This patch avoids that the following kernel crash can occur with
synchronous TMF handling:
general protection fault: 0000 [#1] SMP
CPU: 0 PID: 6 Comm: kworker/u8:0 Not tainted 4.3.0-rc1-debug+ #1
Workqueue: tmr-fileio target_tmr_work [target_core_mod]
Call Trace:
[<ffffffff810a6915>] lock_acquire+0x65/0x90
[<ffffffff815e740b>] _raw_spin_lock_irqsave+0x4b/0x60
[<ffffffffa03bc7ca>] target_release_cmd_kref+0x2a/0xa0 [target_core_mod]
[<ffffffffa03bd418>] target_put_sess_cmd+0x28/0x50 [target_core_mod]

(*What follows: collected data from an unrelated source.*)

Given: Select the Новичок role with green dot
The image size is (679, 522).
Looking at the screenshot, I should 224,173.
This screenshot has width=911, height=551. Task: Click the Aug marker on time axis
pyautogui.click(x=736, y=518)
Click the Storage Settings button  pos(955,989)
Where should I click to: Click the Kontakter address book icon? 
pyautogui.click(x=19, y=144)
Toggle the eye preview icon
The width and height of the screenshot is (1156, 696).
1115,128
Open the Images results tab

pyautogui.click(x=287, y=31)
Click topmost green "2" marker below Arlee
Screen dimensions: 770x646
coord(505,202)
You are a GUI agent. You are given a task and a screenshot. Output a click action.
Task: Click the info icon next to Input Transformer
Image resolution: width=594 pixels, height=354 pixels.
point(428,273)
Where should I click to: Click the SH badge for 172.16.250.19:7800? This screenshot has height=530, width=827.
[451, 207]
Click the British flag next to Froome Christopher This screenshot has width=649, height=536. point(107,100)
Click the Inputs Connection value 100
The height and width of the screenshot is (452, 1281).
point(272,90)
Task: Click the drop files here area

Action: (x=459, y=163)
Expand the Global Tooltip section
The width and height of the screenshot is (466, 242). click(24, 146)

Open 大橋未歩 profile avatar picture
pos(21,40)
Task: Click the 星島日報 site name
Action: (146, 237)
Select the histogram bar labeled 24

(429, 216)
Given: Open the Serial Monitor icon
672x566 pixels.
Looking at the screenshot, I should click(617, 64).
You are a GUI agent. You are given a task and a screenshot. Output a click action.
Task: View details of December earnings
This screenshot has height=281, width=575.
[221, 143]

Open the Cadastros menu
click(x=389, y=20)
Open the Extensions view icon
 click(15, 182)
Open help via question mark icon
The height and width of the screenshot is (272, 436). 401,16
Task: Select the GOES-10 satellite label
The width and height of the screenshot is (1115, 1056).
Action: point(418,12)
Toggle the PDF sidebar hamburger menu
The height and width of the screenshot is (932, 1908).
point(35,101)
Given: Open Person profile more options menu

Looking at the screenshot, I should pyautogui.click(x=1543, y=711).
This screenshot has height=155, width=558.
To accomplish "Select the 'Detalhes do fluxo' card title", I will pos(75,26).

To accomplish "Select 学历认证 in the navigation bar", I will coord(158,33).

[<ffffffffa03bad50>] core_tmr_lun_reset+0x390/0x640 [target_core_mod]
[<ffffffffa03bce50>] target_tmr_work+0x80/0xd0 [target_core_mod]
[<ffffffff81070e6d>] process_one_work+0x19d/0x430
[<ffffffff8107120f>] worker_thread+0x10f/0x460
[<ffffffff810772ba>] kthread+0xea/0x100
[<ffffffff815e7a2f>] ret_from_fork+0x3f/0x70
Signed-off-by: Bart Van Assche <bart.vanassche@xxxxxxxxxxx>
Cc: Christoph Hellwig <hch@xxxxxx>
Cc: Hannes Reinecke <hare@xxxxxxx>
Cc: Andy Grover <agrover@xxxxxxxxxx>
Cc: Sagi Grimberg <sagig@xxxxxxxxxxxx>
---
drivers/target/target_core_transport.c | 10 ++++++++++
include/target/target_core_base.h | 1 +
2 files changed, 11 insertions(+)
diff --git a/drivers/target/target_core_transport.c b/drivers/target/target_core_transport.c
index 7f4d3ac..e9bf495 100644
--- a/drivers/target/target_core_transport.c
+++ b/drivers/target/target_core_transport.c
@@ -239,6 +239,7 @@ struct se_session *transport_init_session(enum target_prot_op sup_prot_ops)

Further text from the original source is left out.